Examples of Big Batch Cooking
The great thing about big batch cooking is that it doesn’t have to be boring! You can switch things up from week to week to keep you looking forward to lunch. You can also make extra portions of dinner meals to fill out your roster of lunches for the week. Set aside dedicated time to ensure you’ve got all your meals for the week before Monday rolls around.

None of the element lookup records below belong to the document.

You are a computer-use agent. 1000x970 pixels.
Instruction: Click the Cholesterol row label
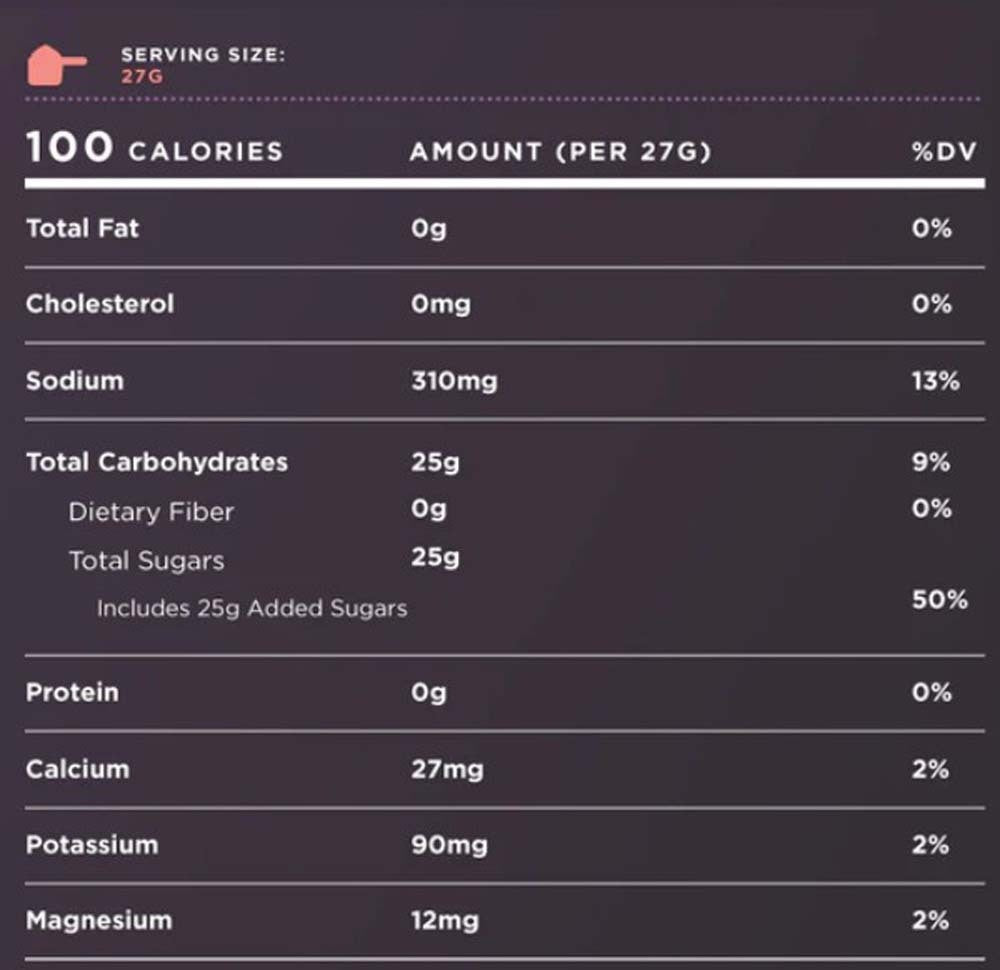100,304
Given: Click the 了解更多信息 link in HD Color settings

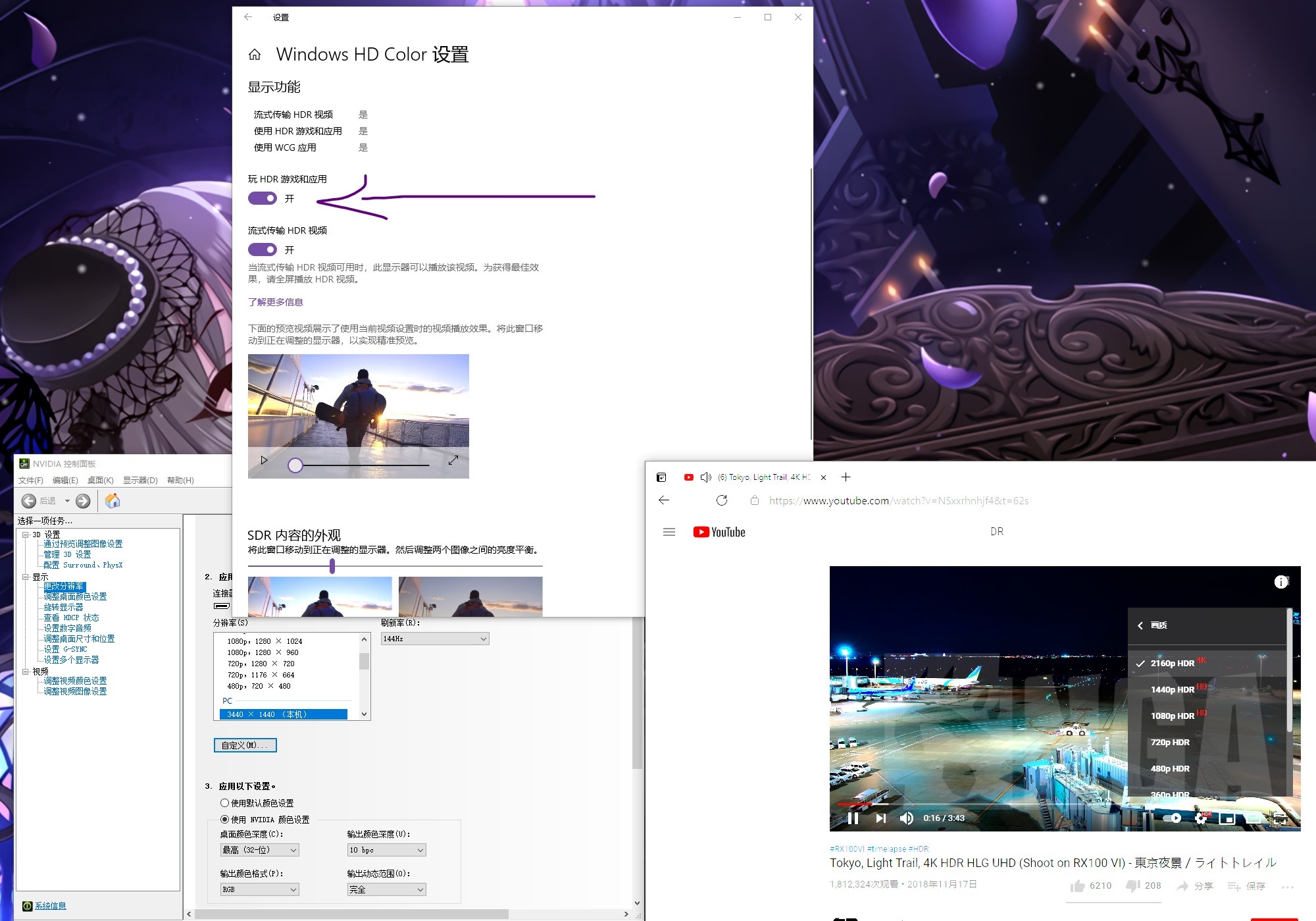Looking at the screenshot, I should (276, 302).
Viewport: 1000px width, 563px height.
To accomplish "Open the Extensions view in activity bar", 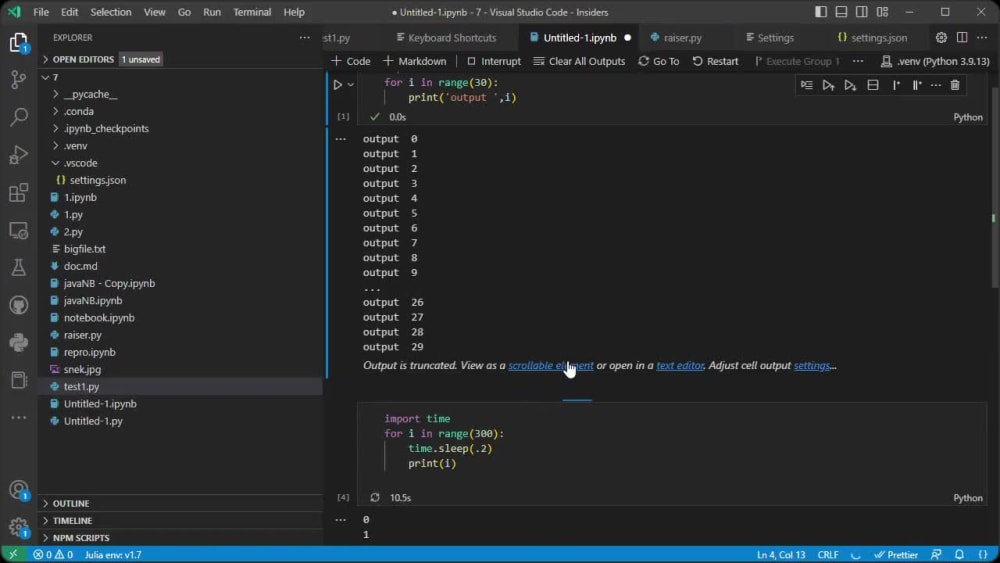I will 18,193.
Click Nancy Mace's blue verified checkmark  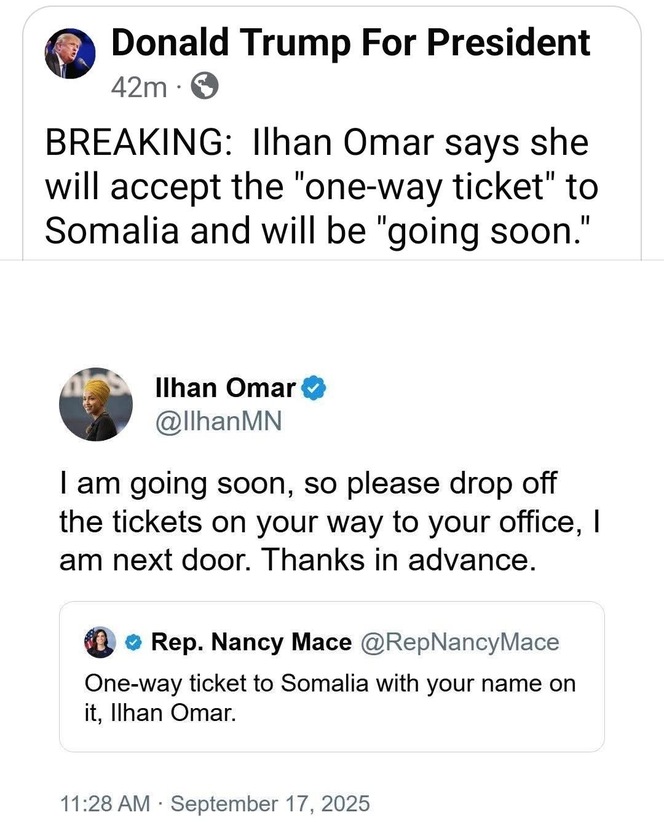coord(134,642)
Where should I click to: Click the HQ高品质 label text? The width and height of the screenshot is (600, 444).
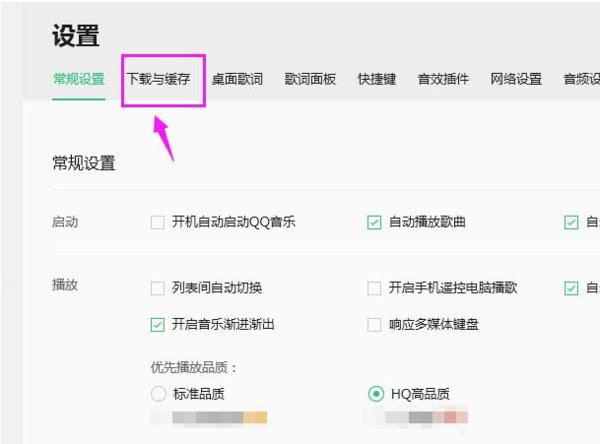[x=423, y=394]
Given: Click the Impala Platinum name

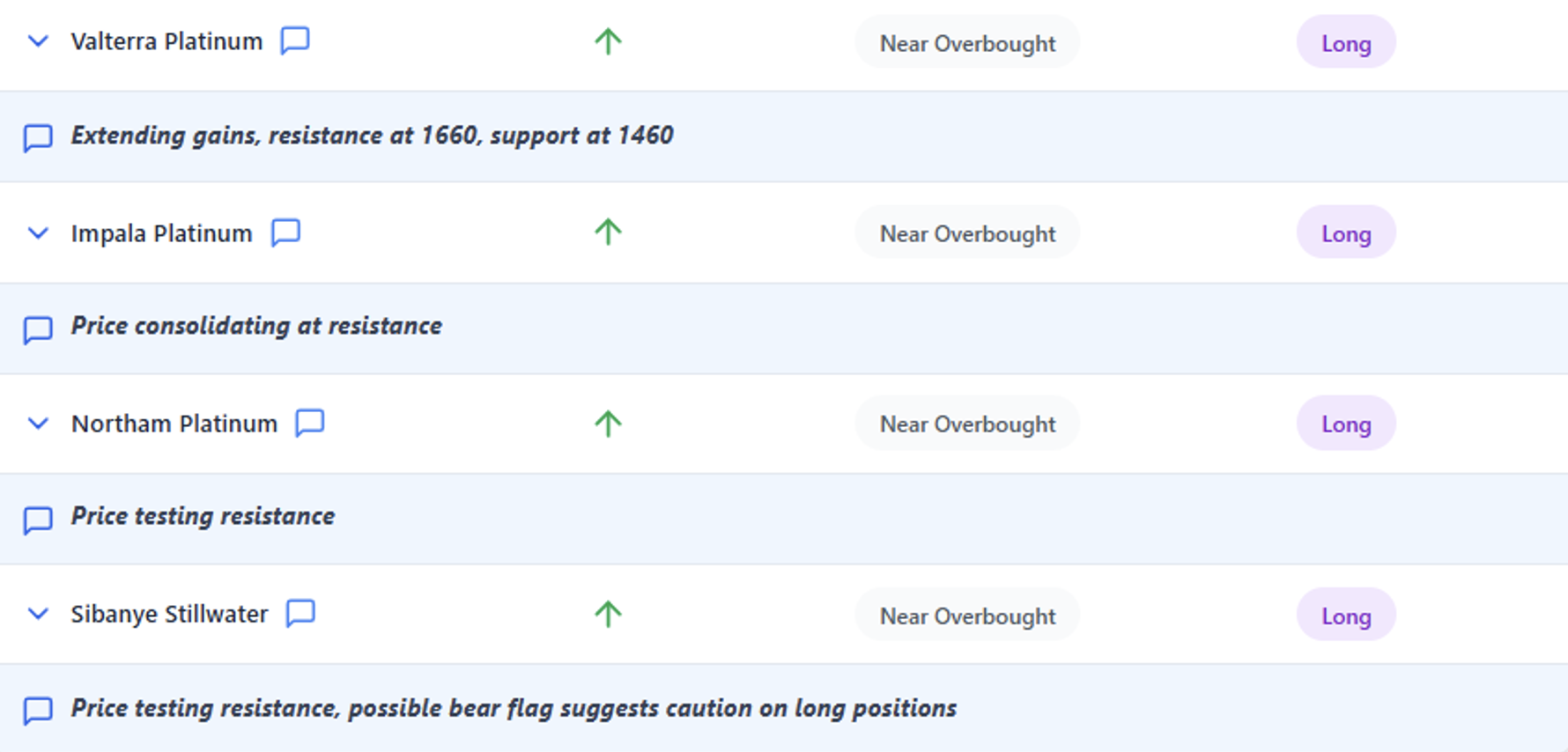Looking at the screenshot, I should pos(161,233).
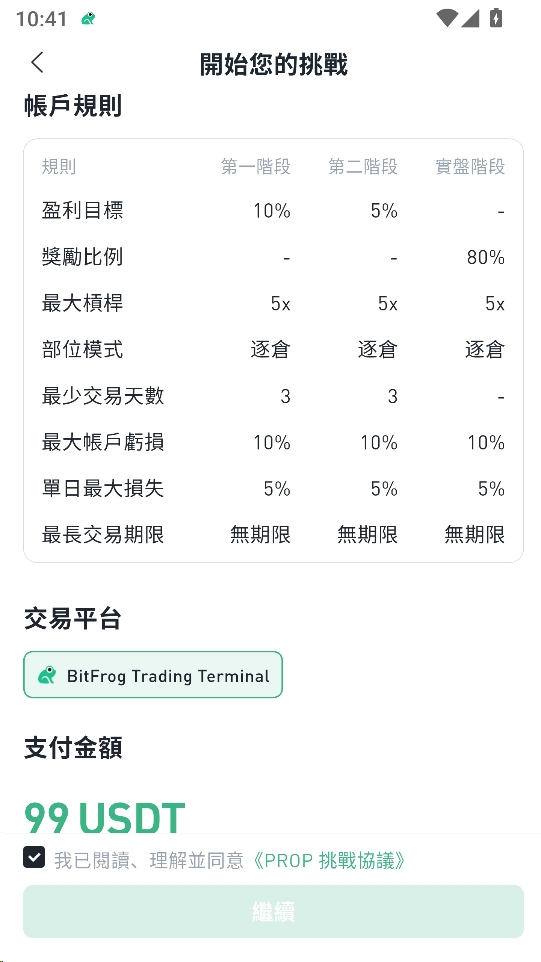Tap the 獎勵比例 80% value
541x962 pixels.
pos(486,257)
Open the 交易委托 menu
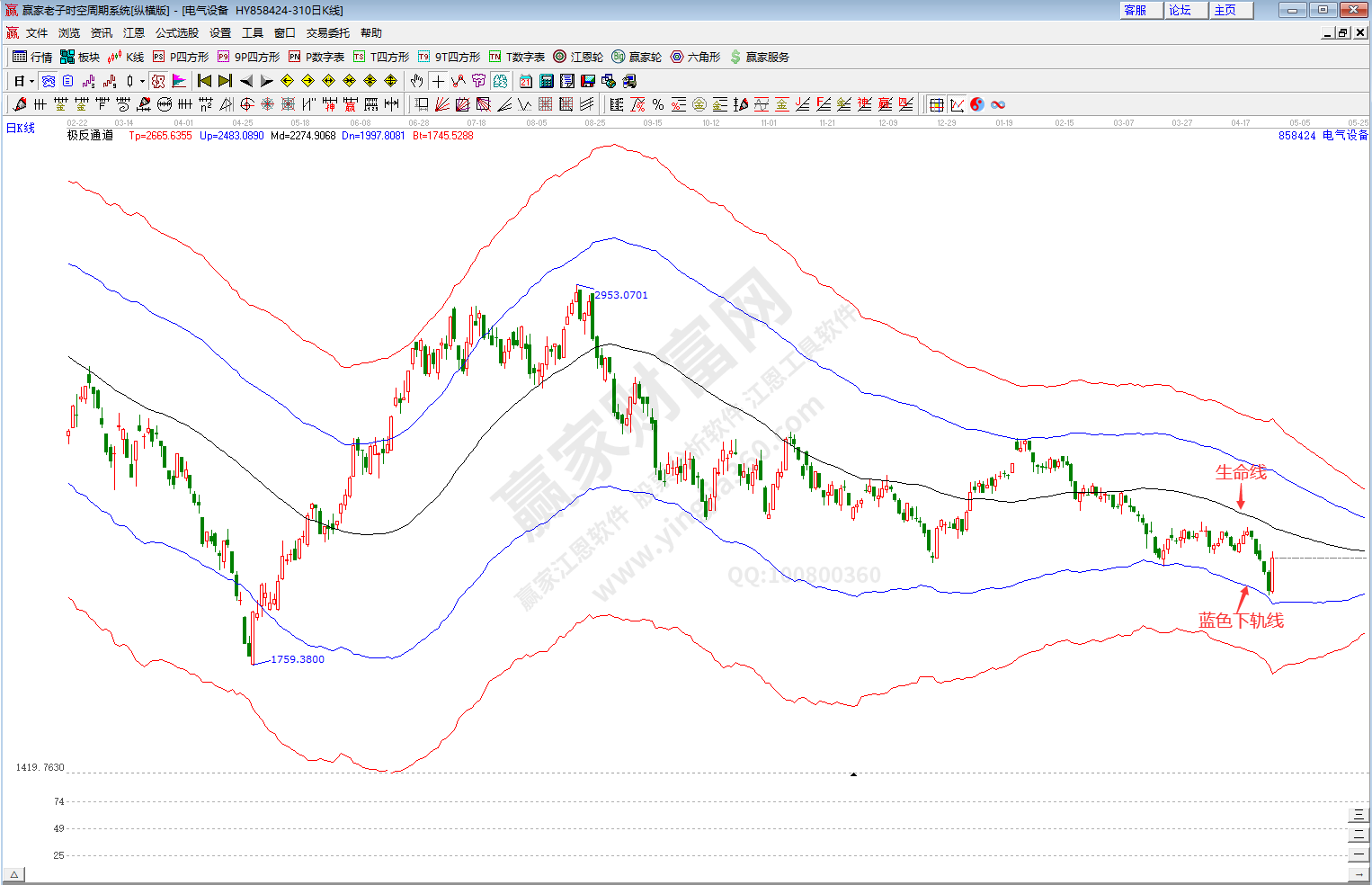The image size is (1372, 885). (x=327, y=32)
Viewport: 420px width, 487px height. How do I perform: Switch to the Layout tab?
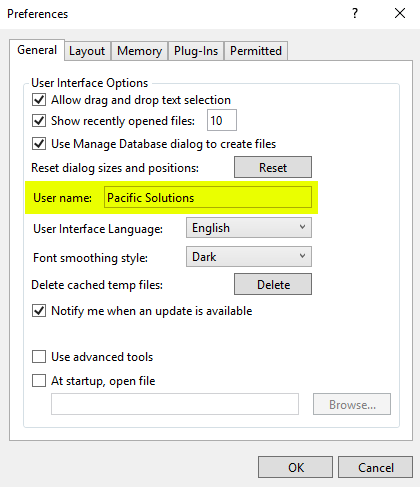87,51
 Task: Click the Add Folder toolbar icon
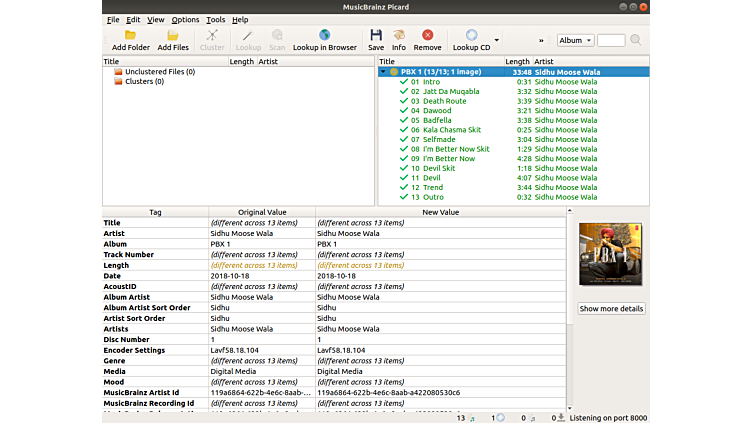131,35
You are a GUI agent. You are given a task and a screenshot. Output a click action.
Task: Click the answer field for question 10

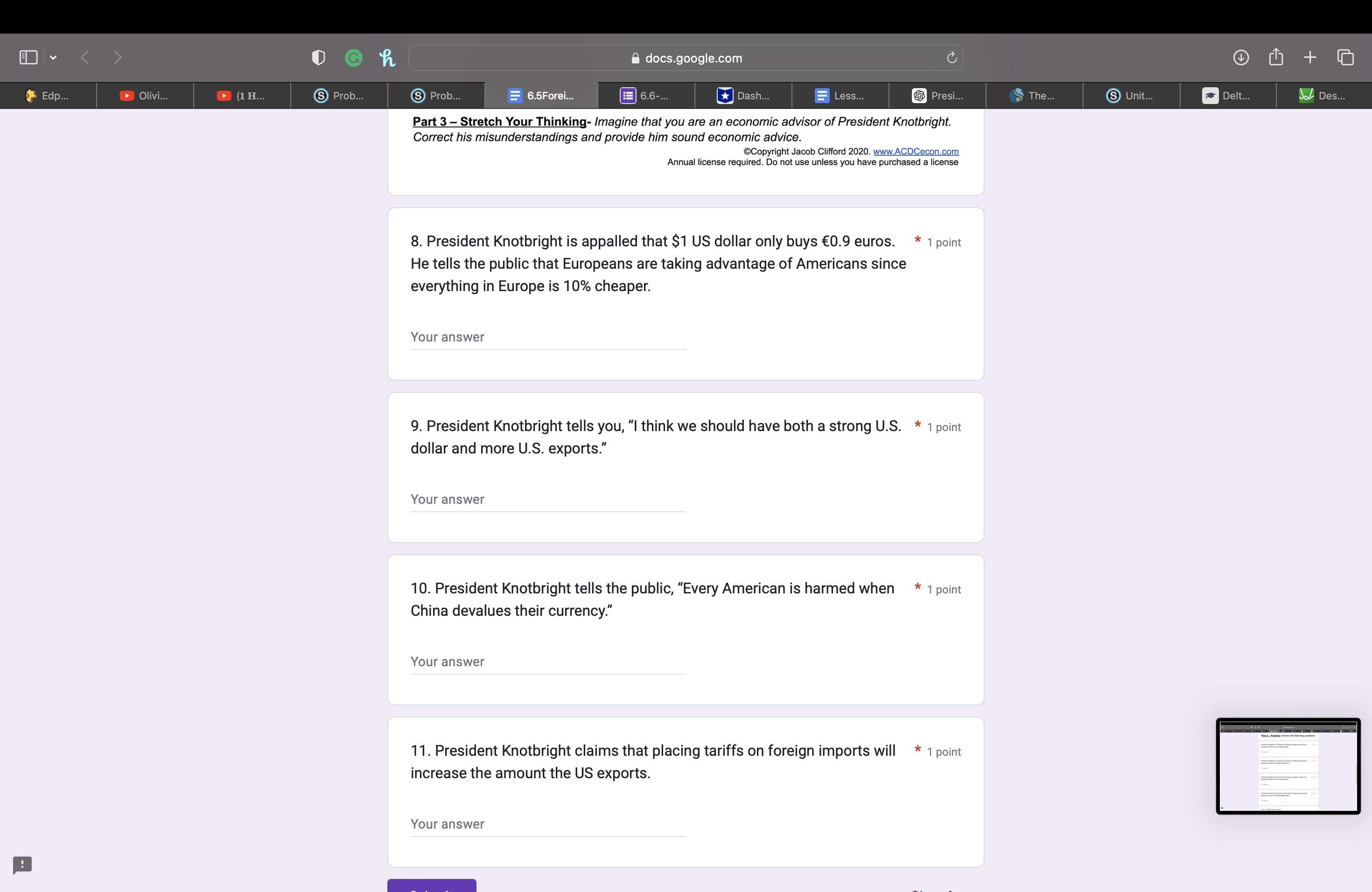(x=547, y=662)
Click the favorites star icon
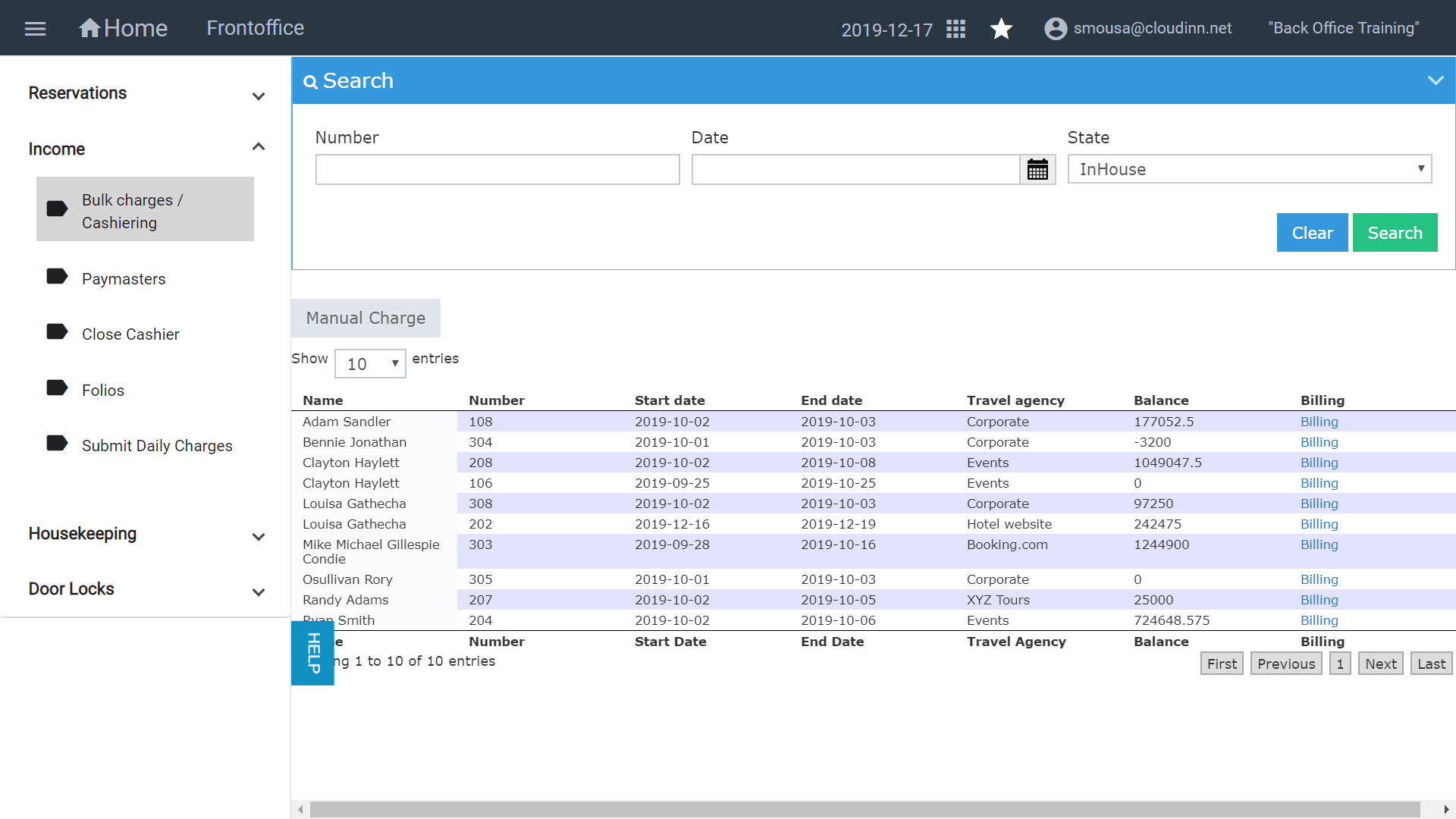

Mason jar salads (dressing on the bottom, greens on top) are popular, especially when protein like chicken or tofu is part of the mix. Grain bowls, hearty soups, and stir-fries are also great options. As long as you give yourself a mix of fat, protein, and carbohydrates, you can’t really go wrong. Getting a set of bento-style containers can make prep easier, since you can load up several containers for the week with a controlled portion and wash them all as you go. Don’t forget snacks you won’t regret later in the day!
Don’t Forget Breakfast
In batch cooking discussions, everyone focuses on lunch, but what about breakfast? If you don’t have time to eat a healthy breakfast at home, whip up something that can be taken on the go, like overnight oatmeal or berries with Greek yogurt. Coffee won’t cut it when you’re trying to gain control of your morning productivity!
Leave Some Meals Out
Don’t want to give up your Chipotle bowl? Don’t! While it’s true that your productivity will suffer if you eat out all the time, there’s nothing wrong with treating yourself once in a while. Either schedule your meals out around activities with coworkers or pick one day of the week you’ll allow yourself to indulge. This will help keep you from feeling deprived.
Feel Better, Work Better
The health benefits of bringing your lunch to work can be immense, but remember: it’s up to you to make good choices when you do your weekly batch cooking. Emphasize fruits and vegetables (they actually make you happier, more engaged, and more creative!), and be sure to include some healthy snacks in your bag. Your boss will be impressed by your newfound productivity, and you’ll likely start feeling better and more motivated every day!